----- Material to process -----
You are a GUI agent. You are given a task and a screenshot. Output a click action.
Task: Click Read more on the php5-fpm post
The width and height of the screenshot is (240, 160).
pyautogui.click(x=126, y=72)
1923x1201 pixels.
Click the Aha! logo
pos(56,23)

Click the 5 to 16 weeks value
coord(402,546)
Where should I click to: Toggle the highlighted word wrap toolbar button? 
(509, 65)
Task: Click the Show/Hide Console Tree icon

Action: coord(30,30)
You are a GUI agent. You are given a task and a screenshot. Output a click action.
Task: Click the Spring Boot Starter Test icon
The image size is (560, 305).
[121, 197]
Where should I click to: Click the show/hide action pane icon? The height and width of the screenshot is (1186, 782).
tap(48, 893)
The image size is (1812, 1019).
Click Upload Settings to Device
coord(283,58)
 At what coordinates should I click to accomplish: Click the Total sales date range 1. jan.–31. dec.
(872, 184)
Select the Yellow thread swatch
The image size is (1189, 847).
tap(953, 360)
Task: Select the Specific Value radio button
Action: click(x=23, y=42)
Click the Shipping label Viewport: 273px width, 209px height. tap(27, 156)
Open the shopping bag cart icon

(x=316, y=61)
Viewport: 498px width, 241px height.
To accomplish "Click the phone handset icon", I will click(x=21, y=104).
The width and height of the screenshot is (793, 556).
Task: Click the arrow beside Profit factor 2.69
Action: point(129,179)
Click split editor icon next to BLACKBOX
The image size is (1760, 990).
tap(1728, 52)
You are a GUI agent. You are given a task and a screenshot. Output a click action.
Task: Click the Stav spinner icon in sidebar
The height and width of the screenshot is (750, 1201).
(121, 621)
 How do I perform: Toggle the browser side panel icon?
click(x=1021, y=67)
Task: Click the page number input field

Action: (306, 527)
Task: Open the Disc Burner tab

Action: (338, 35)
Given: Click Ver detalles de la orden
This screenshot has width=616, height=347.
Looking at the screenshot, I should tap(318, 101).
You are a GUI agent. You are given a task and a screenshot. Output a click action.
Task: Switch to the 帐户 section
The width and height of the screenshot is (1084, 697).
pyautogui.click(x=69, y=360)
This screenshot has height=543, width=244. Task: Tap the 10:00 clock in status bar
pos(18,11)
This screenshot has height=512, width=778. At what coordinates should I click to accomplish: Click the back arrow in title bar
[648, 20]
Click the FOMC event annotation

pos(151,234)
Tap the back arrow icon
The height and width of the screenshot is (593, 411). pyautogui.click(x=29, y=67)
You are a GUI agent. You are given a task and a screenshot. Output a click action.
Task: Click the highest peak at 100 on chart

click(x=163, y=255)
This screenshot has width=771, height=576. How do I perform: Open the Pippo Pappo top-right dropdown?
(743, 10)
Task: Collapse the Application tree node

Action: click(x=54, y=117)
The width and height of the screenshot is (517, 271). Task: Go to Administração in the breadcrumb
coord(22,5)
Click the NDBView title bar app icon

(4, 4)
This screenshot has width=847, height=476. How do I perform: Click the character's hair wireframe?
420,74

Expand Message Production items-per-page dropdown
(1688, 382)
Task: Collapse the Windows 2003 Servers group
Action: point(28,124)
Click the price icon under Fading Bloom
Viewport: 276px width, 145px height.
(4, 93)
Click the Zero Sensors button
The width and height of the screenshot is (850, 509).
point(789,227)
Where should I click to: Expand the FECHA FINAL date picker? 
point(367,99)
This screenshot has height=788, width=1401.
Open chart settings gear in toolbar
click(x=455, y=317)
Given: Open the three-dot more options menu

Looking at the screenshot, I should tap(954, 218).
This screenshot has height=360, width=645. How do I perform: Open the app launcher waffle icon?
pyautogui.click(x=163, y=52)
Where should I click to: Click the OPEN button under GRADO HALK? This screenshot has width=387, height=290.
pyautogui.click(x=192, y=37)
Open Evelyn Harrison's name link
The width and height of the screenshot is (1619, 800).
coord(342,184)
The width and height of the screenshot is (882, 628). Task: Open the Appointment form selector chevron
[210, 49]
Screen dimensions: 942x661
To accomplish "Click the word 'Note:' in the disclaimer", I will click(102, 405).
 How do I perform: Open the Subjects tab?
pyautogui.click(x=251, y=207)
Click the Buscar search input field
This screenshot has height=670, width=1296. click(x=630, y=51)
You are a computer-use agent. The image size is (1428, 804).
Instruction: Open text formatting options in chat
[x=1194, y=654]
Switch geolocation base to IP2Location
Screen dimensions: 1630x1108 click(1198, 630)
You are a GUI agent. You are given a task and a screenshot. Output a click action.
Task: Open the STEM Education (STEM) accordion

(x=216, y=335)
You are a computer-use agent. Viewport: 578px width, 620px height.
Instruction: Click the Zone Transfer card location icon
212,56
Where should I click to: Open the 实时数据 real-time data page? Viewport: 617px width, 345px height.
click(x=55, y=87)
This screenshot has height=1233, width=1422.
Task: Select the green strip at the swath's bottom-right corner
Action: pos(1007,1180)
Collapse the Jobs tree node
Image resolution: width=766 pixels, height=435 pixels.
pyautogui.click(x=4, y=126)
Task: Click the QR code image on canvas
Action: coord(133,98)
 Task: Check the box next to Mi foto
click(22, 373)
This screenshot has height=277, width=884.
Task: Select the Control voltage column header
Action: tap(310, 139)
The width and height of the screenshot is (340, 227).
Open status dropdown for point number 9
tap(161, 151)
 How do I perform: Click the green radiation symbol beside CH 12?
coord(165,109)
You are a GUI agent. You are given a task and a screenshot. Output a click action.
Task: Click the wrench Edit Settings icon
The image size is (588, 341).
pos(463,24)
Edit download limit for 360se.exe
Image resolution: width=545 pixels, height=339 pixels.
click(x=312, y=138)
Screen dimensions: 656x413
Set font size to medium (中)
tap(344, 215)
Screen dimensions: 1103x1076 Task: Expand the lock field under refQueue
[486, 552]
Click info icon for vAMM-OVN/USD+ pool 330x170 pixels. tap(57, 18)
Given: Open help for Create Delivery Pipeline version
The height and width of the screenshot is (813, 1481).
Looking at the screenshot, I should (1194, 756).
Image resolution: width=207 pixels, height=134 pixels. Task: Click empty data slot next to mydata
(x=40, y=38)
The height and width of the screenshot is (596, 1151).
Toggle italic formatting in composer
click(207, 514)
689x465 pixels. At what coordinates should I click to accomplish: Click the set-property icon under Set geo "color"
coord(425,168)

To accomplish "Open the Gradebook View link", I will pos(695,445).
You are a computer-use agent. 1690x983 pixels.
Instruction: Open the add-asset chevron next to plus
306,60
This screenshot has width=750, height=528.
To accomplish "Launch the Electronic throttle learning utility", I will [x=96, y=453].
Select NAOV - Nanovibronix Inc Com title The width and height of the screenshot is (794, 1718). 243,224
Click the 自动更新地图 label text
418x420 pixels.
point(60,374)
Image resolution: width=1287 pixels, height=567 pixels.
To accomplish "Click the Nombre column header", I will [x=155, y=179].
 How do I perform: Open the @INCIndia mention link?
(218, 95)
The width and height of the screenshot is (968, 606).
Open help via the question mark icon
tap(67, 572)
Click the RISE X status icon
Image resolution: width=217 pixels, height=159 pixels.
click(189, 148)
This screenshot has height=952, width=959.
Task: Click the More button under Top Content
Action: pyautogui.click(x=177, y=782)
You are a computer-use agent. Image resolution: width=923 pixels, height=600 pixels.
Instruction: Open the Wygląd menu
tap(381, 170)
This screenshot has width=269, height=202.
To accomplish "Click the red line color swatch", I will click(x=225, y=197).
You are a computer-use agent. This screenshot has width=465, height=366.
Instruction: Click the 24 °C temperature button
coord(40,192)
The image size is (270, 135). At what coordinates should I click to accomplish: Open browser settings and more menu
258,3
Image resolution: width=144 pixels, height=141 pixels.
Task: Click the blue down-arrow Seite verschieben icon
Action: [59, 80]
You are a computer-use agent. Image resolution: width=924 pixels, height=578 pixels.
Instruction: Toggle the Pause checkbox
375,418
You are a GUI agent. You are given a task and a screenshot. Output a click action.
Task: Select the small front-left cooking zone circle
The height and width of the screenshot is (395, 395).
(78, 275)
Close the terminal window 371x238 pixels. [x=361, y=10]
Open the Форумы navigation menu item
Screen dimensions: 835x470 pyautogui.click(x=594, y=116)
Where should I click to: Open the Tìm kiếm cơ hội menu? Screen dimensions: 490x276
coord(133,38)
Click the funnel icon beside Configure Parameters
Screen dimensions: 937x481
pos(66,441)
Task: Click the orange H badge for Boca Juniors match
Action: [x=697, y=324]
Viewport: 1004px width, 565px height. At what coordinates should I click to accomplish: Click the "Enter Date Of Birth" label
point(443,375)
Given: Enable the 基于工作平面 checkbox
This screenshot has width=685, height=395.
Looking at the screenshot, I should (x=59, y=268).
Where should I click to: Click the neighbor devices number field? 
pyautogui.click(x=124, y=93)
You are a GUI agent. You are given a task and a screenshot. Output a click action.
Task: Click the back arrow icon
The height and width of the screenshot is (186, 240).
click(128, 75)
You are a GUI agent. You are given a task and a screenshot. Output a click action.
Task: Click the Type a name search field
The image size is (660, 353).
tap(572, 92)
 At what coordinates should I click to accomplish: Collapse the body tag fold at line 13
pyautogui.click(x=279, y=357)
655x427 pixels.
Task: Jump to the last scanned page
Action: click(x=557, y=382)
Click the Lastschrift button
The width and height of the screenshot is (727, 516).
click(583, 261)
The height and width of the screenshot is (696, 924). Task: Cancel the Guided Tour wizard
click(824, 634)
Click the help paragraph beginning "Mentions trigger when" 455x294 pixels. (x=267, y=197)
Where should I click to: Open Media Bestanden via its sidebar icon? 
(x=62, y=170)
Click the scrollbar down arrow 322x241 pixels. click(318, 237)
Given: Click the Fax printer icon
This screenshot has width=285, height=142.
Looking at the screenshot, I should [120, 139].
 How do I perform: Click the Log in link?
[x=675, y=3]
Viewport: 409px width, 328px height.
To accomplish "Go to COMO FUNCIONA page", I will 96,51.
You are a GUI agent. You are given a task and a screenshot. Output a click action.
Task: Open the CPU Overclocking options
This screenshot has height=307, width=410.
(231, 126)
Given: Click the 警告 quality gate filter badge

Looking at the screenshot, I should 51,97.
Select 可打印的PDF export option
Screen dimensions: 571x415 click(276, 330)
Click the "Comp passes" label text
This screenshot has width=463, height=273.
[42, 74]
-----
■ **What to produce**
Render the material as a JSON list of strings, one string per line and blank lines omitted, beginning at the line that contains "Given: Click the Fax printer icon" and continuing through the final line of the material.

■ **Result of this exercise**
[
  "Given: Click the Fax printer icon",
  "This screenshot has width=285, height=142.",
  "Looking at the screenshot, I should [120, 139].",
  " How do I perform: Click the Log in link?",
  "[x=675, y=3]",
  "Viewport: 409px width, 328px height.",
  "To accomplish \"Go to COMO FUNCIONA page\", I will 96,51.",
  "You are a GUI agent. You are given a task and a screenshot. Output a click action.",
  "Task: Open the CPU Overclocking options",
  "This screenshot has height=307, width=410.",
  "(231, 126)",
  "Given: Click the 警告 quality gate filter badge",
  "Looking at the screenshot, I should 51,97.",
  "Select 可打印的PDF export option",
  "Screen dimensions: 571x415 click(276, 330)",
  "Click the \"Comp passes\" label text",
  "This screenshot has width=463, height=273.",
  "[42, 74]"
]